4.保険加入の義務:役所は「知らなかった」を許さない
「うちは小さいから」「試用期間だから」という言い訳は、元Gメンの私が見てきた世界では通用しません。
労災保険
1人でも雇えば強制加入。未加入で事故が起きれば、給付額を事業主が全額負担させられることもあります。
社会保険の強制力
法人は社長1人でも加入義務があります。未加入のまま放置し、数年後に年金事務所の調査が入れば、数百万〜一千万単位の保険料を一括請求される「会社破滅」のシナリオも珍しくありません。
5.雇用契約書の整備:口約束は「敗北」への近道
法律上、労働条件を「書面」で明示することは事業主の義務です。
「言った言わない」の不毛
トラブルになった際、証拠(書面)がない場合、裁判所や労基署は「立場の弱い労働者」の主張を優先する傾向があります。
テンプレートの過信は禁物
ネットの雛形をそのまま使うのは、他人の処方箋で薬を飲むようなものです。自社の実態に合わない契約書は、かえってあなたを追い詰める武器になりかねません。

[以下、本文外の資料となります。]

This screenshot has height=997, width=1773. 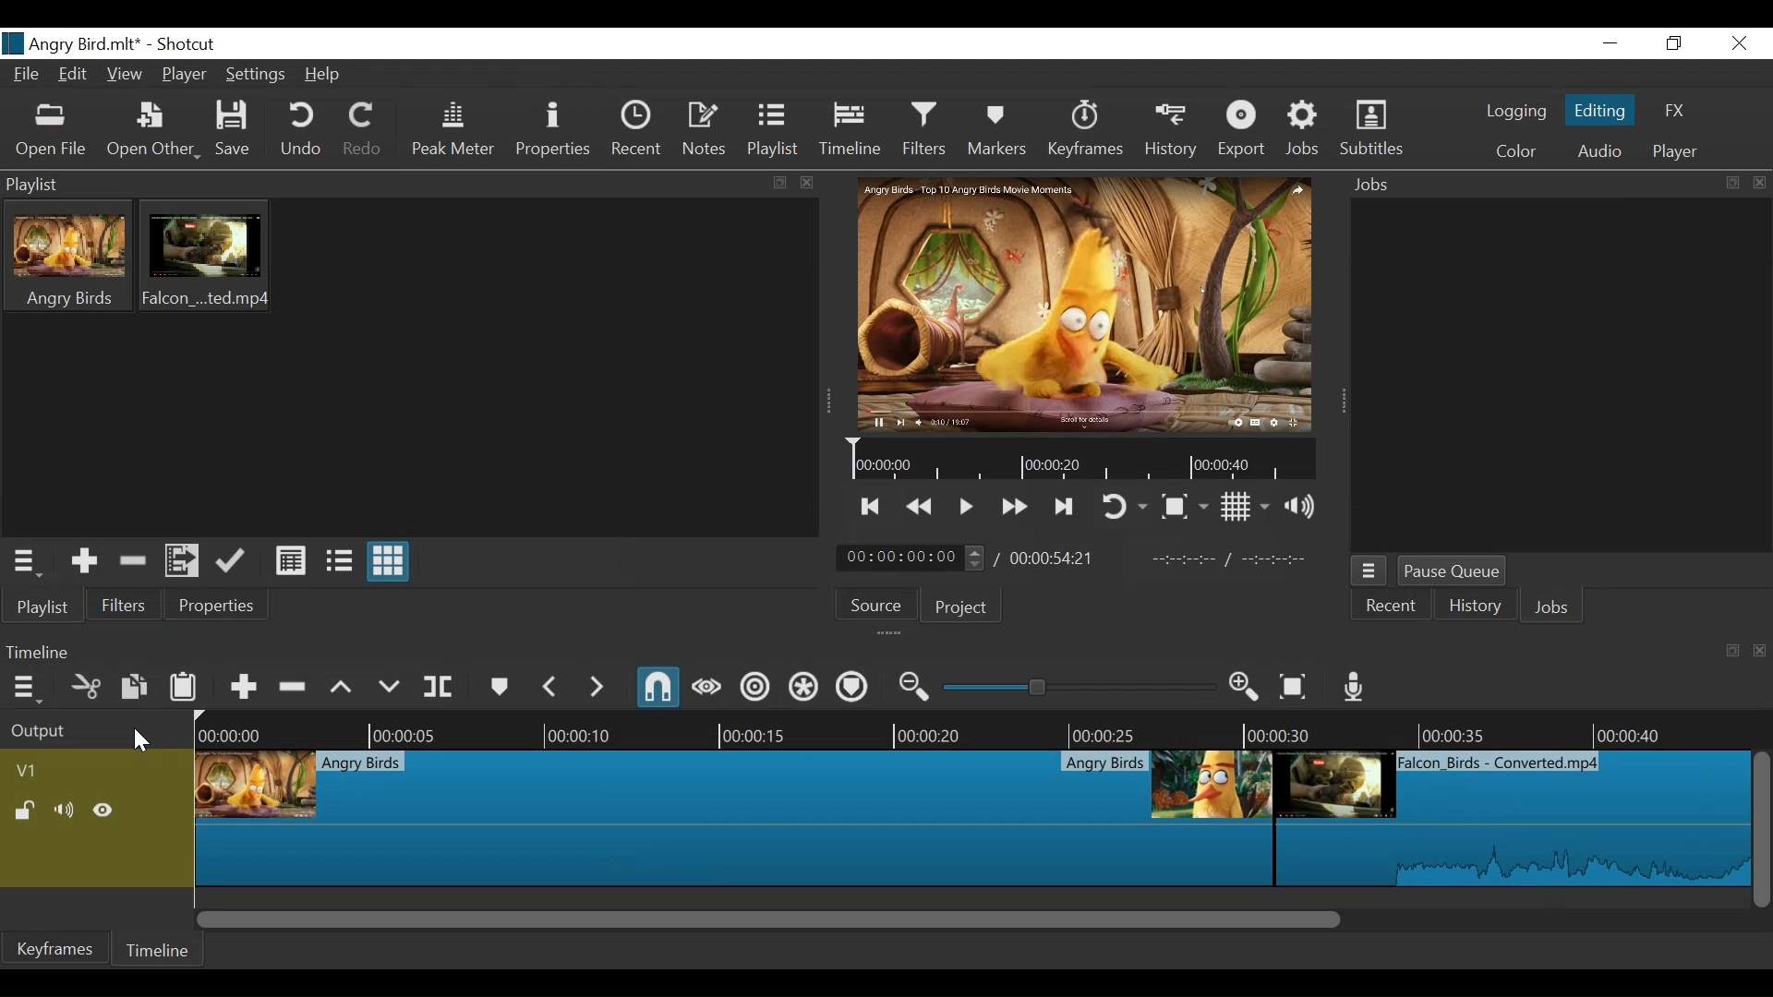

まとめ|「雇う前」の決断が、最大のトラブル対策になる
初めて従業員を雇うとき、すべてを完璧に整える必要はありません。しかし、「何も決めないまま雇う」ことだけは、絶対に避けてください。
- 雇用形態(リスクの精査)
- 労働時間(管理の徹底)
- 賃金(ルールの明確化)
- 保険(公的な義務の遂行)
- 契約書(証拠の確保)
この5つを事前に整理するだけで、将来のリスクは劇的に下がります。不安がある場合は、早めに専門家に相談し、強固な「盾」を手に入れてください。